_Task_
Examine each line in the records below for the word "will". Report how many lines contain it, and nothing else.

Stored data:
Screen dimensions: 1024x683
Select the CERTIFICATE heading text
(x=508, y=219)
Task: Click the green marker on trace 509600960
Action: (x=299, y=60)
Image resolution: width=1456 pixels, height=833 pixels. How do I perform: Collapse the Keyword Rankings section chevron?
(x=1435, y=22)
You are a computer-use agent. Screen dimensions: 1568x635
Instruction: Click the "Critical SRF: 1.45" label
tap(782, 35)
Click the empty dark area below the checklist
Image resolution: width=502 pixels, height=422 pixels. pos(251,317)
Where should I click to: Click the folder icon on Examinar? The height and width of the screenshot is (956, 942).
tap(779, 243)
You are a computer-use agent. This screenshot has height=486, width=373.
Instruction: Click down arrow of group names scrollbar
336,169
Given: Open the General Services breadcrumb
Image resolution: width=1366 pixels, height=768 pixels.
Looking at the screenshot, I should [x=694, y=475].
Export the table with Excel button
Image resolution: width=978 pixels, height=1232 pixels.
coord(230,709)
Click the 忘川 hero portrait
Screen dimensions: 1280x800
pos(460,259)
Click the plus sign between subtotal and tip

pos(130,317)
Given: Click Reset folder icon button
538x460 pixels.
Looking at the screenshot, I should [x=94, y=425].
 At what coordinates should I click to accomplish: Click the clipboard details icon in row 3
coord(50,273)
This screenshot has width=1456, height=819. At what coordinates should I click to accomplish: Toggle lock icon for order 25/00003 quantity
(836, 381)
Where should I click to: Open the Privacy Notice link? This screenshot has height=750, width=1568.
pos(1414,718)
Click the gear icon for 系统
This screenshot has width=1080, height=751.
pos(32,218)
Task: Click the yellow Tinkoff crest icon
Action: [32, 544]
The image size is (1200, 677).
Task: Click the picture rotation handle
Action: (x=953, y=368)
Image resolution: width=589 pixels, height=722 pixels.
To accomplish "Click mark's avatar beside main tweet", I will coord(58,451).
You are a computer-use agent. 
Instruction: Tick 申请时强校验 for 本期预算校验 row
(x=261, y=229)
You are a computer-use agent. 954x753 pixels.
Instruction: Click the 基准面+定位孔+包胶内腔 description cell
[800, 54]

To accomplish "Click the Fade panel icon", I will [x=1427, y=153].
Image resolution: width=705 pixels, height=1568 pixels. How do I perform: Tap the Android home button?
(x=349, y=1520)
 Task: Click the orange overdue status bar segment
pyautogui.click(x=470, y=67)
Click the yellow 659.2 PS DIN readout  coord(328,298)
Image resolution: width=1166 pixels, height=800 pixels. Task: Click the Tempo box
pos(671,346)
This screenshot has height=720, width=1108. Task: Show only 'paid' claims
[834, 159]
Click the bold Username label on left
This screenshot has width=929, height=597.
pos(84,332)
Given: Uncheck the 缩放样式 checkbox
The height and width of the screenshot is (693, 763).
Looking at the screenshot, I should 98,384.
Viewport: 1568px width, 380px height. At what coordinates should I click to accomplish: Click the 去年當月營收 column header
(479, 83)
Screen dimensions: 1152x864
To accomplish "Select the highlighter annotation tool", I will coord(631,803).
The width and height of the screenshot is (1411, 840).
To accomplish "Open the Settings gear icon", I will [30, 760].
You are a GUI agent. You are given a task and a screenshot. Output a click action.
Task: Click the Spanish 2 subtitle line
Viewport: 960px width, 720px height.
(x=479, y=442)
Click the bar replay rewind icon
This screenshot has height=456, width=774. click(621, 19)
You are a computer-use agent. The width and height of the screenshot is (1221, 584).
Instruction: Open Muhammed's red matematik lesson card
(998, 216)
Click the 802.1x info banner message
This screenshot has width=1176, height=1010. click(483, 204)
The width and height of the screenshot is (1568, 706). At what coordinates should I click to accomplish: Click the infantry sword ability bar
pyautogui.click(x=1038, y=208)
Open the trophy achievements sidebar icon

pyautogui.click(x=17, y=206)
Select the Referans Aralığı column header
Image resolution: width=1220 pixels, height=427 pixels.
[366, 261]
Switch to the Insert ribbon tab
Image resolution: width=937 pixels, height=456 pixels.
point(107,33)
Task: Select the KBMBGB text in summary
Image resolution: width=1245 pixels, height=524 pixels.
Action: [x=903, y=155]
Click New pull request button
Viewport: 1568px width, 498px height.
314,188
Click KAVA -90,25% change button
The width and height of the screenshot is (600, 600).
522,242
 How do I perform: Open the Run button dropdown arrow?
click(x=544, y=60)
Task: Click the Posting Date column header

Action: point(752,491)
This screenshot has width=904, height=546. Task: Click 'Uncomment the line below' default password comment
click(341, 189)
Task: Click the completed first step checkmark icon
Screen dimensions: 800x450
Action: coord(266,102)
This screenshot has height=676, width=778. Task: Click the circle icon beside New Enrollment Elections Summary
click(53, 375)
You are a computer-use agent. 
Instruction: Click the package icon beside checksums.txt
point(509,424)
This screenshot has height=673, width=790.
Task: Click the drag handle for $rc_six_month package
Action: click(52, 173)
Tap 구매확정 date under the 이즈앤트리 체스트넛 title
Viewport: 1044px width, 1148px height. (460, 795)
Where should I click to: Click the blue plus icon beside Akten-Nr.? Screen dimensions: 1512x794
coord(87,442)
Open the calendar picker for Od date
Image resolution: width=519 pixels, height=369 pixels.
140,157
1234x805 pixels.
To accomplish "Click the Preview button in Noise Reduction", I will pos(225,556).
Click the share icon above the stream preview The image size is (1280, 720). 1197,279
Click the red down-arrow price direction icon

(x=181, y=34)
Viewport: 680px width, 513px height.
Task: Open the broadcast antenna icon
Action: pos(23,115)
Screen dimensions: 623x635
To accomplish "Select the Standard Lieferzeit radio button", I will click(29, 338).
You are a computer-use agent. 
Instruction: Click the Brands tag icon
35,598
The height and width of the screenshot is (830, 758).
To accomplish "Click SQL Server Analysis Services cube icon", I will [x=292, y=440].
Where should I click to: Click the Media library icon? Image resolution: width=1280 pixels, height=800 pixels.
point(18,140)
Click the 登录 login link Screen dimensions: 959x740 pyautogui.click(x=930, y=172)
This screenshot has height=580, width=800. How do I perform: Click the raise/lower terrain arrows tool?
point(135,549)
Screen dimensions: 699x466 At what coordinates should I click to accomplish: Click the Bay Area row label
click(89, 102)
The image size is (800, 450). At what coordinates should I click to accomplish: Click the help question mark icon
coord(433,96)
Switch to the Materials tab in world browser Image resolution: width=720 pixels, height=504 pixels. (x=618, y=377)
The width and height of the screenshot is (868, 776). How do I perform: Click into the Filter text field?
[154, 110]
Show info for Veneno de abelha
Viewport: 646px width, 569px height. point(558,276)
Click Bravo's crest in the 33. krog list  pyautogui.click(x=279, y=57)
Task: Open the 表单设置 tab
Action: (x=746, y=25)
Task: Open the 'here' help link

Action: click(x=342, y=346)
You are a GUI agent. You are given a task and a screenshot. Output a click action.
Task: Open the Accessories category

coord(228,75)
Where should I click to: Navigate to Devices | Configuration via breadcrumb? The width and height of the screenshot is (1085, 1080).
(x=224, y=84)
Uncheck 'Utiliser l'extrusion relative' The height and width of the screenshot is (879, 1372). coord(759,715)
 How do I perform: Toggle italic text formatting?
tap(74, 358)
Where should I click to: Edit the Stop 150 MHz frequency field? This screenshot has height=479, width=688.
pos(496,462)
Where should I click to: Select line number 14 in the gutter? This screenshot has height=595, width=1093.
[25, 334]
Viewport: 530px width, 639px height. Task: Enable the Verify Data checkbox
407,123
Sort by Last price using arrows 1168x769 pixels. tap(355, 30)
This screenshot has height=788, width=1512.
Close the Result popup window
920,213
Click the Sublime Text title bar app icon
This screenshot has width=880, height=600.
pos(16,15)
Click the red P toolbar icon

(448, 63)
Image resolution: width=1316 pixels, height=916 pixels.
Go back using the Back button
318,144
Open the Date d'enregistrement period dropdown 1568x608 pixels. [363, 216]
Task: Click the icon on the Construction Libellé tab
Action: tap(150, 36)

_Reply to the exercise_
7